“ . . . the guy locked away on the sun porch who the Young Doctors were taking apart an arm and leg at a time.”
––Mark Richard, “The Birds for Christmas”
I’ve always remembered this line but never, until now, thought of it as referring to me. These cancer surgeries are barbaric—they just cut away chunks of flesh and pray for “clean margins.” I’ve got another one next week.
We’ve got so much snow that even with a late start and probably an early finish (for me) I have skied more than in any other year. This is one advantage of not having skied so much as younger man. I came to skiing pretty late.
I was thinking of all the snow (800+ inches down in Girdwood!) and wondering how the crevasses might be all sealed up, and presumably safe, up in the Alaska Range. I think about that a lot more since reading The Ledge by Jim Davidson and Kevin Vaughn. It’s about these two guys who fall into a hidden crevasse on Mt Rainier. One guy dies and the other barely manages to extricate himself and later, to write the book. The book is chilling because probably hundreds of people had walked over that spot and not broken through the surface. I just count my hours on Mt Rainier and think about all the good luck I’ve had, much of it blind and dumb, as good luck so often is.
From up on Mt Kennedy we could see that down on the glacier below there were dozens of places in the snow where the crevasses were buried. They only were slightly shadowed. They were plentiful and parallel and they looked like shark’s gills. On the way in we had blithely, unawaredly skied right over them. But now we knew they were there. We tried not to think of them as we skied out.
This was the advice that according to Hemingway the Catholic Church gave: “Not to think about it." But, said Jake Barnes, Hemingway’s alter ego, “. . . swell advice, Try and take it sometime.”
Years after our climb, one of those very crevasses below Mt Kennedy swallowed up an airplane, killing the pilot. The climbers, who had successfully done the same route we had, were lucky to have survived.
We were drinking Old Bushmills, neat, on St Patrick’s Day, as is befitting a couple old dudes, and I was telling Charlie Sassara my theory that maybe all this snow would seal up the crevasses and it would be a good year for something in the Alaska Range. He was quiet for a minute and then said. “I kind of liked dry years. That way there was less stuff that can fall down on you.”
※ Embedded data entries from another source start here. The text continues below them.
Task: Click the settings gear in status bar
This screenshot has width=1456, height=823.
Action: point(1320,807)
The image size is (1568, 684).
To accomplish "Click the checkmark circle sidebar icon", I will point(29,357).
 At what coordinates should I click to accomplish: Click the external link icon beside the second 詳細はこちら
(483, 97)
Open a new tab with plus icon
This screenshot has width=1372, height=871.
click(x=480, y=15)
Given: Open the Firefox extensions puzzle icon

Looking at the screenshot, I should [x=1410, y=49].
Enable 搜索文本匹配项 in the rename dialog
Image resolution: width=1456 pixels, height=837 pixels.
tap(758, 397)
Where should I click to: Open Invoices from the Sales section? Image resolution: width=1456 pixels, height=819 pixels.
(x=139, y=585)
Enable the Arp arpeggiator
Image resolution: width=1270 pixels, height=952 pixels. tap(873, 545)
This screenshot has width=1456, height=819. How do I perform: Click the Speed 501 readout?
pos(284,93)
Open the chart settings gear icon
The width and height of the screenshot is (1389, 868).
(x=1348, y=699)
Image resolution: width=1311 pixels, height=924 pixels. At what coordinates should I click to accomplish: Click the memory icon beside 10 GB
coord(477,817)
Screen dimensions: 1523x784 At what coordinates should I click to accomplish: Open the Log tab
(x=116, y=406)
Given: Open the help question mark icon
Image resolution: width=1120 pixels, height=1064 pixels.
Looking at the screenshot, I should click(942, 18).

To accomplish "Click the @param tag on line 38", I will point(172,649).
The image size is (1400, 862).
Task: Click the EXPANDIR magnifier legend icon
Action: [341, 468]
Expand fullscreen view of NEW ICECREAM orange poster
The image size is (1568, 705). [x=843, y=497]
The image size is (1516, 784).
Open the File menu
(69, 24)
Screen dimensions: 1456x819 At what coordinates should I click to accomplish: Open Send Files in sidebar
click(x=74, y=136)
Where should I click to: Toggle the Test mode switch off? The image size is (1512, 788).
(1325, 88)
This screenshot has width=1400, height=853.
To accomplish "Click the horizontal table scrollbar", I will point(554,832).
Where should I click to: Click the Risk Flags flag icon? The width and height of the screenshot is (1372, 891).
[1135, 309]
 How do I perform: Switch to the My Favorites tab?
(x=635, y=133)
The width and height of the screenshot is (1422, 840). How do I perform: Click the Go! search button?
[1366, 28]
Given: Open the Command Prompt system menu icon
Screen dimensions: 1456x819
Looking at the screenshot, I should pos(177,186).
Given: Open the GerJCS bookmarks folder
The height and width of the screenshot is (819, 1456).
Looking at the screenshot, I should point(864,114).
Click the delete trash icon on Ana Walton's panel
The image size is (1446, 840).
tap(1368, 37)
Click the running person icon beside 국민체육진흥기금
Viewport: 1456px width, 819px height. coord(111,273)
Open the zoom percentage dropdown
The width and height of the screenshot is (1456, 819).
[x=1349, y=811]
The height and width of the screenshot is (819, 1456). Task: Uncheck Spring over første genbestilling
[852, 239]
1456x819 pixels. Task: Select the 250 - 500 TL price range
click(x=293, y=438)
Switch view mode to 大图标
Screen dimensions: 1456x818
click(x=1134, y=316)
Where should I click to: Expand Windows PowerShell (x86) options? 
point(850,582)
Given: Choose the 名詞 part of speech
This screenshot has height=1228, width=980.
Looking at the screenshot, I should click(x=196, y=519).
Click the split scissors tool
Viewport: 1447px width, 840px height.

Crevasses and avalanches. Fire and ice.
Jim Sweeney’s a cat that has used up all his nine lives and then some. He used up most of them on one trip into the Alaska Range where he got seriously injured and barely extricated from the Ruth Glacier. I don’t think a reader of his new book can be expected to actually count the number of avalanches Sweeney survived on that trip. After eight or nine days they managed to get him off the glacier and into the hospital in Anchorage. The book Sweeney has written about this is called Alaska Expedition: Marine Life Solidarity and will be out any day. It’s about as harrowing a mountaineering book as you will ever read (that’s a long list, too: harrowing mountaineering books). The main thing they could have done differently: not gone climbing at all.
When I first got to know Sweeney a few years ago he said, “I don’t even dream of mountains anymore.” But over the weekend he was telling me of the ski runs he took down Flattop over the weekend (note: Flattop is not lift-assisted). So perhaps, after his hip was replaced and the writing of the book exorcised a few daemons, Sweeney is back to dreaming of mountains again.
Charlie and I are talking about the window. The window within which you are climbing at your best. I forget how this topic came up. Probably we were talking about elitism as it relates to climbers and membership in the American Alpine Club, of which Charlie has recently become president. The fact that today the requirement for getting into the club is having a credit card. Charlie, during his window, was as elite as an alpinist can get.
I tell him that I want to go back to the Alaska Range. The climbs I have in mind are not major. He nods.
“It’s a small window,” he says, “a very small window.”
Do you know the great Grace Paley story “A Conversation with My Father?” It is perhaps the ultimate metafictional story, in which a writer tries to write a story to please her dying 86 year old father. The last words of the story belong to the father, he says: “”Tragedy! You too. When will you look it in the face?”
It’s a rhetorical question, right? And I think about it quite a bit, mostly disassociated from the context of the story. The answer is: “not until I absolutely have to.”
I don’t even want to think about the window, the small window. The surgery––minor, I have been assured––is next Thursday. All want to think about is how many powder days I’ll get in before then.